It is hard not to like and root for Jason Gore, a large man with a gregarious nature who endeared himself to the masses when he threatened to win the U.S. Open in 2005.

Gore, 44, is the quintessential journeyman whose journey recently took a detour away from professional golf and into the insurance business, selling policies for a company in which he is a partner, Kirkland Gore. He enjoys saying that he retired from golf.

So what is he doing tied for second in the RSM Classic, a stroke behind leader Charles Howell III heading into Sunday’s final round?

Enjoying himself, is the short answer. “This is fun,” he said.

Gore played seven PGA Tour events in the 2017-’18 season, missed the cut in five of them and withdrew from the other two. If you’re counting, that equals $0 in earnings. He also played 13 Web.com Tour events and earned only $53,483 while struggling with a chronic back issue that he has corrected with “a little back surgery or procedure.

“I've been playing a bunch of golf, just been doing a lot of client golf,” he said. “It's been fun. Actually realized that I love the game again, that I actually love playing it. Sometimes you get out of here and you just beat yourself up, especially in a year that was bad. I feel better now and, I don't know, it's been kind of fun.”

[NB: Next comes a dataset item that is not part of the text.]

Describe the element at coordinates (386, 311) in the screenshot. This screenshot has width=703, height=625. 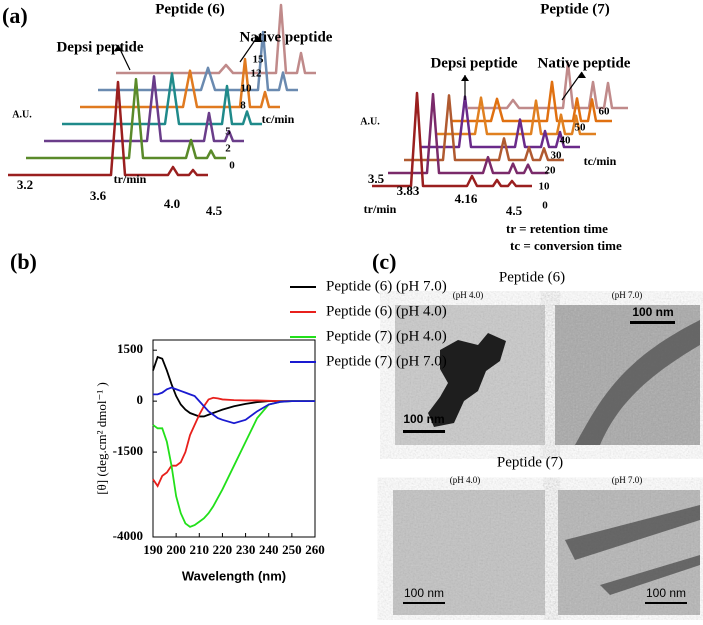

So in his first PGA Tour start since July and his first professional tournament since a Web.com Tour event in August, he has posted scores of 68, 63 and on Saturday a four-under par 67 on the Seaside Course at Sea Island, Ga.

Gore’s formal introduction to the golf world at large came at the 2005 U.S. Open at Pinehurst, when he shared the 36-hole lead and entered the final round three back and in the final grouping. He eventually finished tied for 49th, but by virtue of his third Web.com Tour victory of the season a few weeks later, earned a battlefield promotion to the PGA Tour. Then he won the 84 Lumber Classic, his only PGA Tour win.

And now, in a hiatus from “retirement” and selling insurance, he suddenly — inexplicably, even — has a chance at winning for a second time.

Whatever he’s selling, insurance or something else altogether, we’re buying.